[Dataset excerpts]
▽
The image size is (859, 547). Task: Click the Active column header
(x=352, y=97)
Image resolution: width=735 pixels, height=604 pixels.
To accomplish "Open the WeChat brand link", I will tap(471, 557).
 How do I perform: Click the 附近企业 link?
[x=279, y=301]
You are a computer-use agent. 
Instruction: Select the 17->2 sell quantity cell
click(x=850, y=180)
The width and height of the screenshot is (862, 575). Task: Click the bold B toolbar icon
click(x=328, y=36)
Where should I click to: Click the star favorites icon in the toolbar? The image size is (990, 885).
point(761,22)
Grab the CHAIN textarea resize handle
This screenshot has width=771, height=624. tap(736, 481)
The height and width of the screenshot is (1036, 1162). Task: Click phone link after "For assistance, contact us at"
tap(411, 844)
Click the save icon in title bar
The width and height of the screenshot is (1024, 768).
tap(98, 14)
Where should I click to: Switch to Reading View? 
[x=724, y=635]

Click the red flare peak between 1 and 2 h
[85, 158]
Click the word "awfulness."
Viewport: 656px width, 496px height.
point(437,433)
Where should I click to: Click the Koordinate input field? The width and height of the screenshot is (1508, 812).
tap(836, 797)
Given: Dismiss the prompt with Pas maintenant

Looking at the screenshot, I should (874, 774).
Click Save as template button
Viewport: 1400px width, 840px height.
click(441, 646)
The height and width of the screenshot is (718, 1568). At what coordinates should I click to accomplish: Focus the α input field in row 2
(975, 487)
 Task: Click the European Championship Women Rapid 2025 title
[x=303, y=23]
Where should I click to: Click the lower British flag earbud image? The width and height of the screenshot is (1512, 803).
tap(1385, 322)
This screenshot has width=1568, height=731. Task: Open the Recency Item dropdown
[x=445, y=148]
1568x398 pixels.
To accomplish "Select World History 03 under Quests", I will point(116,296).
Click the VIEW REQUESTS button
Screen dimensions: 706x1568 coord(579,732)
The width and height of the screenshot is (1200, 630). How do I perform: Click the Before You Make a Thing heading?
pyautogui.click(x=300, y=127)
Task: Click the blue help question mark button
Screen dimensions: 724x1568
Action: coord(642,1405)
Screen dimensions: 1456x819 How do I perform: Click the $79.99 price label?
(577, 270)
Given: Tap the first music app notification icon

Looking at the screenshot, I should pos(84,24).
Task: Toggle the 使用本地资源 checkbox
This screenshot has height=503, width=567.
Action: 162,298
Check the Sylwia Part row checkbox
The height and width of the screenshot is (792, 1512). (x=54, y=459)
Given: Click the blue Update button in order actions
△
**ACTIVITY**
Nothing in the records may change; output all of them exactly.

**TASK RESPONSE**
The image size is (859, 547). Task: Click the Active column header
(x=352, y=97)
Image resolution: width=735 pixels, height=604 pixels.
To accomplish "Open the WeChat brand link", I will tap(471, 557).
 How do I perform: Click the 附近企业 link?
[x=279, y=301]
You are a computer-use agent. 
Instruction: Select the 17->2 sell quantity cell
click(x=850, y=180)
The width and height of the screenshot is (862, 575). Task: Click the bold B toolbar icon
click(x=328, y=36)
Where should I click to: Click the star favorites icon in the toolbar? The image size is (990, 885).
point(761,22)
Grab the CHAIN textarea resize handle
This screenshot has width=771, height=624. tap(736, 481)
The height and width of the screenshot is (1036, 1162). Task: Click phone link after "For assistance, contact us at"
tap(411, 844)
Click the save icon in title bar
The width and height of the screenshot is (1024, 768).
tap(98, 14)
Where should I click to: Switch to Reading View? 
[x=724, y=635]

Click the red flare peak between 1 and 2 h
[85, 158]
Click the word "awfulness."
Viewport: 656px width, 496px height.
point(437,433)
Where should I click to: Click the Koordinate input field? The width and height of the screenshot is (1508, 812).
tap(836, 797)
Given: Dismiss the prompt with Pas maintenant

Looking at the screenshot, I should (874, 774).
Click Save as template button
Viewport: 1400px width, 840px height.
click(441, 646)
The height and width of the screenshot is (718, 1568). At what coordinates should I click to accomplish: Focus the α input field in row 2
(975, 487)
 Task: Click the European Championship Women Rapid 2025 title
[x=303, y=23]
Where should I click to: Click the lower British flag earbud image? The width and height of the screenshot is (1512, 803).
tap(1385, 322)
This screenshot has width=1568, height=731. Task: Open the Recency Item dropdown
[x=445, y=148]
1568x398 pixels.
To accomplish "Select World History 03 under Quests", I will point(116,296).
Click the VIEW REQUESTS button
Screen dimensions: 706x1568 coord(579,732)
The width and height of the screenshot is (1200, 630). How do I perform: Click the Before You Make a Thing heading?
pyautogui.click(x=300, y=127)
Task: Click the blue help question mark button
Screen dimensions: 724x1568
Action: coord(642,1405)
Screen dimensions: 1456x819 How do I perform: Click the $79.99 price label?
(577, 270)
Given: Tap the first music app notification icon

Looking at the screenshot, I should pos(84,24).
Task: Toggle the 使用本地资源 checkbox
This screenshot has height=503, width=567.
Action: 162,298
Check the Sylwia Part row checkbox
The height and width of the screenshot is (792, 1512). (x=54, y=459)
Given: Click the blue Update button in order actions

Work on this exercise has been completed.